Cultura :

La cultura a Milano
Biblioteca e

I cittadini di zona 3, a Milano, paiono molto a loro agio nelle due biblioteche a disposizione, quella minuscola di via Frisi e, soprattutto la Valvassori Peroni, un po’ fuori mano per altri potenziali utenti del Centro. Dopo anni di inutile attesa e contenziosi, questa struttura risulta una vera e propria oasi per gli universitari del Politecnico, che vi stazionano perennemente quasi fosse la dependance della propria dimora, studiando e nel contempo socializzando “alla grande”, dalla mattina alla sera. Il personale è estremamente gentile e sempre intento ad espletare le proprie mansioni in maniera meticolosa. Numerose sono le postazioni a disposizione con connessione internet, alle quali accorrono svariati fruitori extracomunitari, mostrando una eccessiva disinvoltura negli usi di questi spazi, con comode poltrone e moderni televisori, soprattutto allorché si dimostrano particolarmente avverse le condizioni atmosferiche. D’estate ci si chiede quanto sia per loro più utile la visione dei film, le chat hot, o la massiccia aria condizionata che rende l’ambiente un luogo di delizia, tanto da non far rimpiangere località amene. Peccato per qualche alterco a cui è capitato di assistere quando qualche malcapitato, spesso italiano, si è recato alla postazione, pensando che fosse il proprio turno ma sentendosi dire (con ghigno rabbioso) che in realtà non lo era.. Forse andrebbe meglio regolamentato l’accesso, basandosi non solo sulla buona educazione di chi la possiede e richiedendo delle documentabili motivazioni d’uso. Ciò eviterebbe veri e propri bivacchi, di gente spesso semiaddormentata, che ostacola chi effettivamente trarrebbe vantaggio dalla fruizione degli spazi di lettura e delle suddette risorse tecnologiche.

La corsa…ai corsi
Assai graditi risultano i corsi del Centro Aggregativo Multifunzionale, a tal punto che richiamano utenti di varie fasce di età, desiderosi di trascorrere il proprio tempo libero in maniera formativa con attività che spaziano da quelle di tipo motorio ad altre di carattere artistico, musicale o linguistico. Purtroppo gli orari sono alquanto restrittivi e non appaiono rivolti a coloro che vogliono ricrearsi dal normale stress lavorativo. Svariate sono le iniziative per i bambini anche delle scuole, per farli interagire con le realtà del territorio e con il mondo del libro; talvolta l’entusiasmo dei piccoli lettori appare a tal punto incontenibile da far sobbalzare coloro che sono assorti in momenti di silenziosa riflessione. Molteplici sono le iniziative culturali organizzate nella fascia preservale ma spesso esse sono avulse dai reali interessi, lasciando così ristretta la cerchia degli effettivi fruitori; occorrerebbe diversificarne le tematiche alleggerendone il tema.

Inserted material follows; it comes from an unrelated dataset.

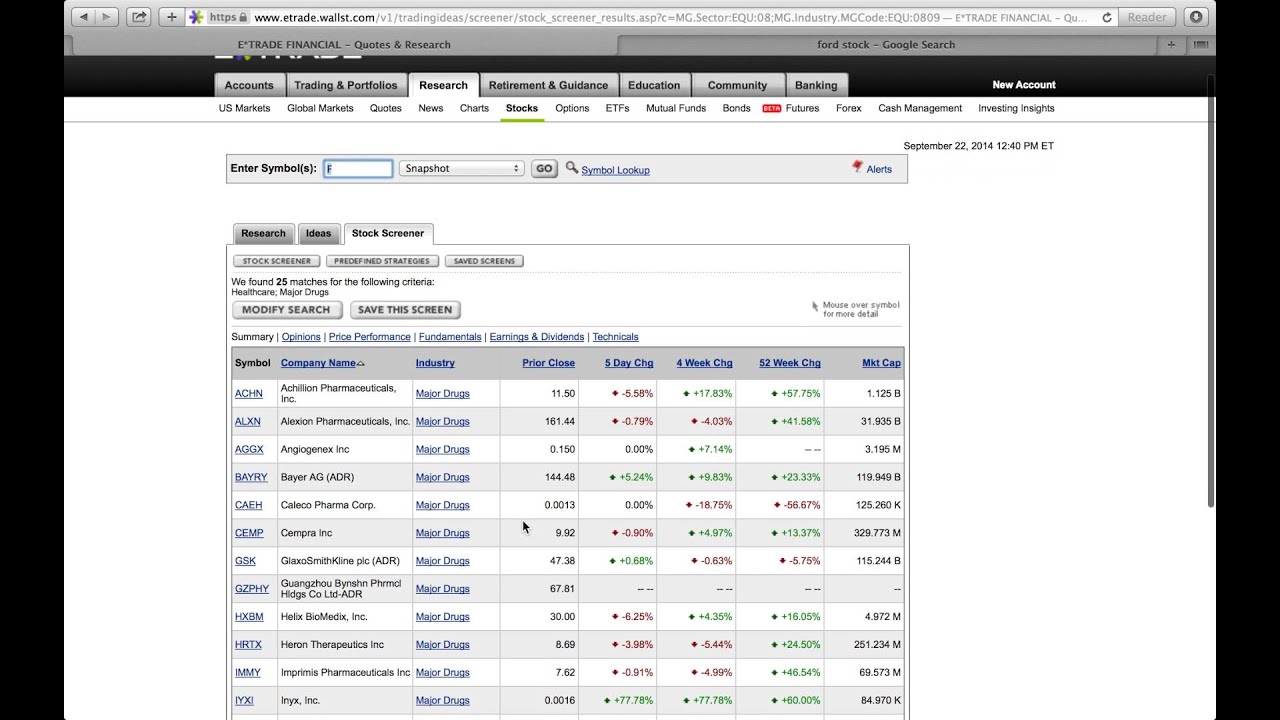Open the BAYRY symbol link
The width and height of the screenshot is (1280, 720).
(251, 477)
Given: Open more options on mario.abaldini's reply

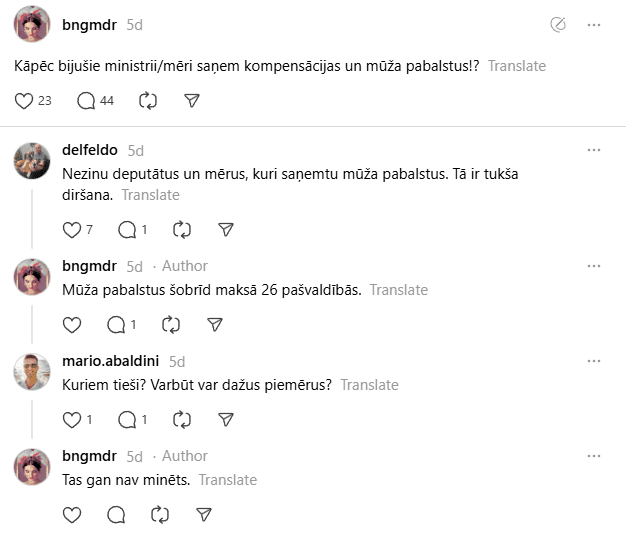Looking at the screenshot, I should (594, 361).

Il tam tam di un ritrovato villaggio
L’auspicio è quello che la Biblioteca, preziosa realtà culturale su un territorio alquanto carente, possa incrementare la propria offerta in un Progetto culturale in cui il cittadino possa inserirsi attivamente fornendo le proprie risorse creative , ad esempio con concorsi letterari, musicali ed artistici.Questo aiuterebbe a far vincere la tendenza alla disgregazione anche a seguito dell’afflusso delle massicce etnie. Sarebbe opportuno sponsorizzare uno o più giornali di zona, che pur mantenendo una propria autonomia ideologica dessero voce a coloro che volessero segnalare proposte e soluzioni di problemi, socializzare esperienze o attività emergenti. A pochi è veramente servito il corso di giornalismo alquanto articolato, che era stato organizzato in via Sansovino, dal Consiglio di zona 3, l’anno scorso, forse a conoscenti degli organizzatori o a qualche sparuto individuo già formato in tal senso. Bisognerebbe supportare economicamente più tabloid di quartiere poiché essi potrebbero fungere da tessuto connettivo, aiutando a connotare la zona, di quella dimensione che è propria di un recuperato “villaggio”, anche grazie alle sparute biblioteche ora presenti. Una sorta di recuperata piazza che dà modo ai cittadini più sensibili di “ritrovarsi”, valorizzando gli aspetti positivi e democratici del vivere sociale.